Have we made good use of our Oil Capital?

2005/11/30

Permalink 05:46:03 pm, by thepessimist Email , 765 words, 137 views   English (CA)
Categories: General, The Environment, Oil & Gas

Have we made good use of our Oil Capital?

Mother Nature endowed us with a huge quantity of oil long before our species descended from the trees and started walking upright. We ignored it for a few million years, basically unaware that it was down there until quite recently. We heated ourselves with wood fires, clothed ourselves with animal skins and travelled everywhere, and I mean everywhere, by foot. We discovered travel by boat a few thousand years ago, which was great because it allowed us to carry lots of heavy stuff over relatively large distances, but we were still dependent on the wind or oars.

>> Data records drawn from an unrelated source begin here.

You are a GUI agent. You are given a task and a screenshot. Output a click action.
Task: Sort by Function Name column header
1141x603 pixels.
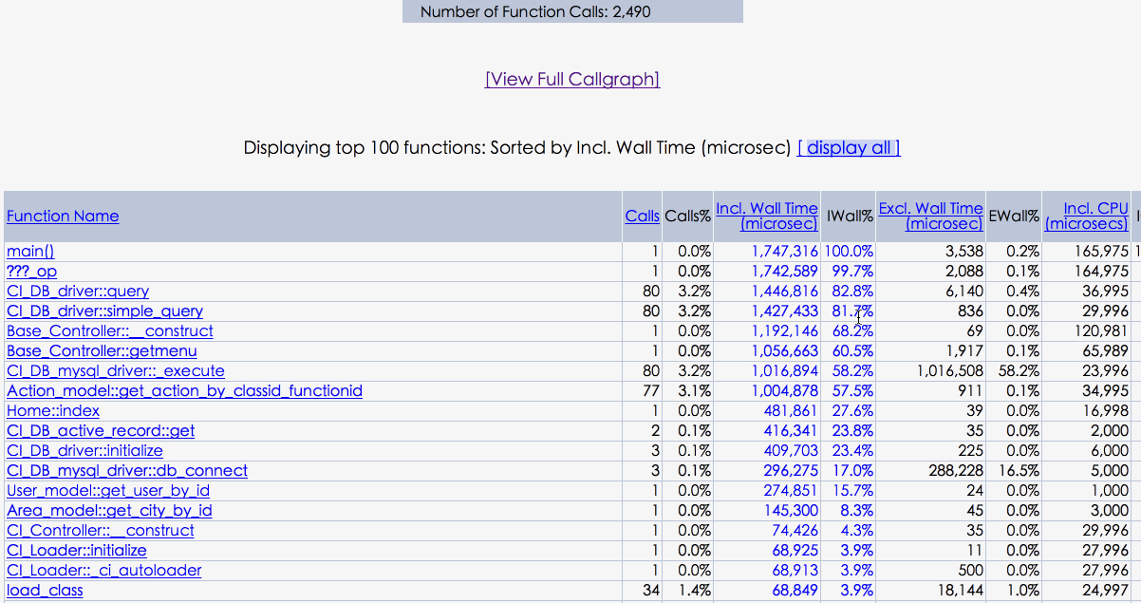(x=63, y=216)
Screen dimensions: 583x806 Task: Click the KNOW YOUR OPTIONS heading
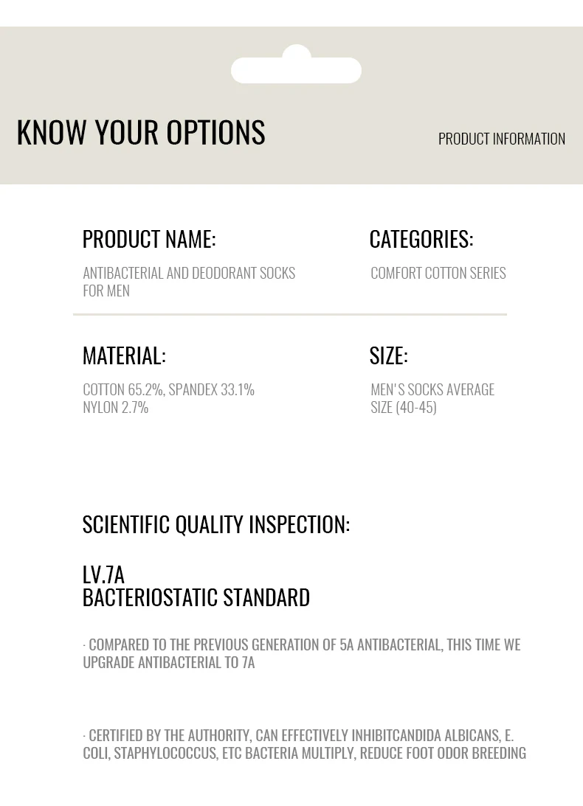click(141, 132)
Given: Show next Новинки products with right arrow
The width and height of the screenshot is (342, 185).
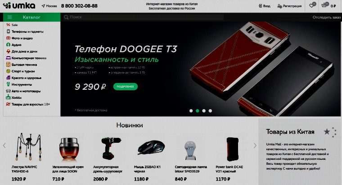Looking at the screenshot, I should coord(255,145).
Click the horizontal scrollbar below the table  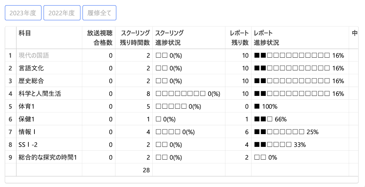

Then we found this oil stuff and boy did it change our lives. First, the stuff is flamable, which makes it really useful. It gives us heat and light. But heat is actually way more useful than just keeping your butt warm. In the mid 1700's we started replacing the kinetic energy of falling water, which we had been using to run our mills and factories, with the compressive power of steam. By the middle of the 1800's, we'd gotten really really good at extracting every last unit of work out of the steam engine, and the resulting industrial revolution was transforming our societies. It made some people very rich indeed, and it made a great number of people less poor (it created a middle class). But heating all of those steam engines was dirty work, what with all the burning wood and coal. And by 1870 the steam engine was reaching the limits of its efficiency. Improvements were at the point of diminishing returns.

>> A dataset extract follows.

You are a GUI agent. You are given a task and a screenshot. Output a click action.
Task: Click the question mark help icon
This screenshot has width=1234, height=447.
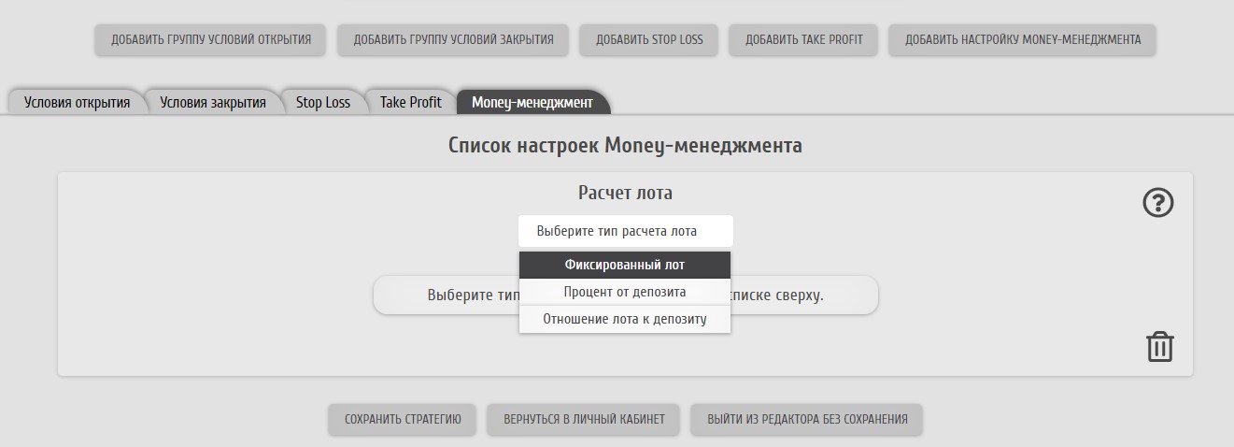[x=1158, y=203]
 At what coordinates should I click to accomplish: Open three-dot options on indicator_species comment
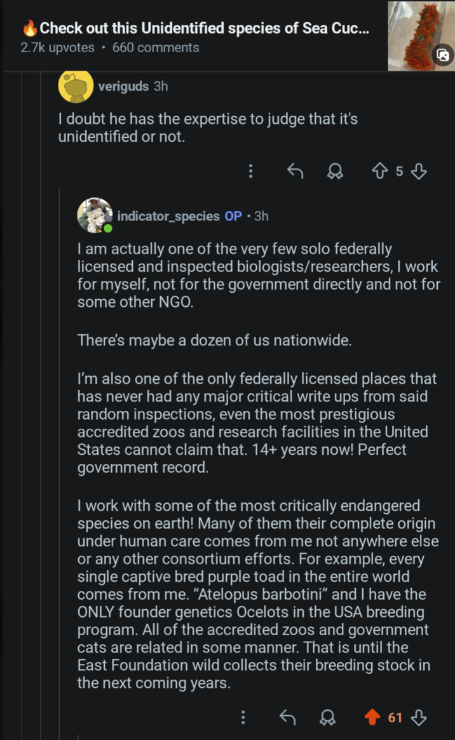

But then oil arrived, just in the nick of time. Oil could heat the water for the steam engine, which was much cleaner and more portable then coal. But after dinking around with it for a few decades, a couple of new types of engines emerged that worked on the compressive power of the controlled explosion of the fuel directly. By eliminating the "middle man" (heating water into steam), the whole process became hugely more efficient. No more need to haul water and fuel, just fuel. And as a bonus, the minimum threshold of engine size and power was lower, allowing engines to be used in more places. The automobile for getting around; the tractor for getting the fields tilled; massive diesels for boats allowing for massive boats to get goods from A to B. The path from 1905 to 2005 is an exponential insinuation of oil propelled engines into everything. From a few hobbyist cars for the rich, to two cars in every garage.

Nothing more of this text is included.